Con la aparición del actual humán (adoptamos el término de nuestro querido Jesús Mosterín), hace unos 300.000 años, arrancó un proceso de diversificación que acabó dando lugar a la coexistencia sobre el planeta de miles de diferentes culturas. Sin embargo, esa riqueza comenzó a perderse con la expansión, a partir de la época de las grandes colonizaciones (desde el siglo XV), del hombre europeo (y ahora sí utilizamos "hombre" en el sentido de "varón", ¿o quién protagonizo, si no, semejante "gesta"?), que llevó consigo por doquier su aparente incapacidad para respetar y admitir al diferente. Convencido de la superioridad de su cultura, el occidental moderno, desde hace siglos, ha estado "haciendo el favor" a otros pueblos de trasladársela. En los casos en que los "salvajes" no admitían las "bondades" de esa cultura, no dudaba en imponérsela por la fuerza (como el padre que obliga a su hijo a hacer cosas que éste no desea porque no sabe lo que realmente le conviene). E incluso, en muchas ocasiones, recurriendo a la eliminación física de los miembros de las otras culturas. Ese fenómeno se ha venido produciendo hasta el día de hoy.
Ahora bien, habría que preguntarse en qué medida puede ser considerada, no ya superior, sino incluso válida desde el punto de vista adaptativo, una cultura que, habiendo sustituido la necesidad natural de subsistencia por la ambición de crecimiento ilimitado, ha acabado convirtiendo en parte de su esencia la destrucción aparentemente imparable de los mismos recursos que han de permitir esa subsistencia. Toda cultura surge como un mecanismo de adaptación al medio que posibilita la supervivencia de la especie. La cultura occidental moderna no cumple esta condición: no conlleva la adaptación del humán al medio, sino la adaptación (violenta) del medio al humán, con lo cual no la supervivencia sino la extinción sería la meta que le corresponde. Una cultura suicida, una cultura fracasada...

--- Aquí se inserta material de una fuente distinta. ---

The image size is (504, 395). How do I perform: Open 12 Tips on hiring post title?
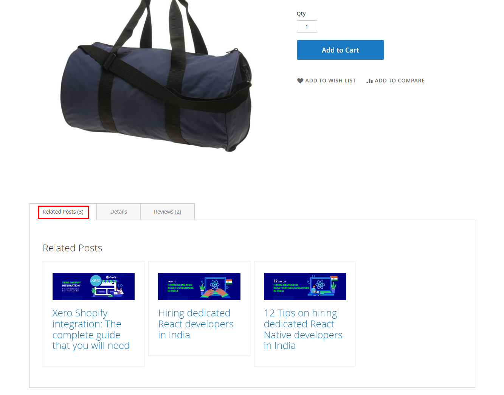pos(303,329)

Y, teniendo en cuenta que esa cultura es la que se ha extendido de manera mayoritaria a lo largo y ancho del planeta, la que ha subsumido en buena medida a la humanidad, el suicidio, la extinción, no lo serían sino de la propia humanidad en su conjunto. Como dijimos al comienzo, nuestra especie sólo tiene unos 300.000 años de edad, un periodo muy breve en la escala geológica. Se puede decir, con toda justicia, que somos unos recién llegados sobre el planeta (no hemos de olvidar que, por ejemplo, los dinosaurios reinaron en la Tierra durante 135 millones de años). Somos, por lo tanto, una especie demasiado joven como para que ya se pueda afirmar que el "experimento" evolutivo Homo sapiens ha triunfado; más bien se podría decir que aún estamos "a prueba". Y, en las condiciones actuales, nada indica que pudiéramos superar esa prueba. Quizás nuestra especie no sea sino uno más de los tanteos fracasados del desarrollo global de la evolución biológica, destinado a desaparecer como tantos otros desde el surgimiento de la vida sobre el planeta.
Frente a la cultura occidental moderna, las culturas aborígenes de los distintos continentes, aquellas que sí cumplen con los requisitos de lo que ha de ser una cultura, se han visto progresivamente desplazadas e incluso eliminadas. De algunas de ellas quedan tan sólo unas decenas de representantes. Estas variedades culturales son las que mejor podían permitir la pervivencia de nuestra especie a largo plazo, pues son las que permiten la integración del humán en el medio de manera adecuada, respetándolo y no explotándolo, buscando la simbiosis y no el dominio para el beneficio unilateral. Paradójicamente, son estas culturas de y para la supervivencia las que han sido aplastadas por la cultura suicida, como si ésta hubiera querido asegurarse de que había de quedar garantizada la consecución de nuestra autodestrucción.
Esto no pretende ser, desde luego, una reivindicación del mito del buen salvaje, pero sí un reconocimiento del fracaso, como mecanismo adaptativo, de un patrón de desarrollo cultural que, junto a indudables aportes positivos (la ciencia, el arte, la filosofía,...), ha traído consigo los factores que tarde o temprano acabarán con nuestra especie. Ello a menos que cambien muchas cosas, tantas y en tal magnitud que inevitablemente hemos de sentirnos pesimistas al respecto.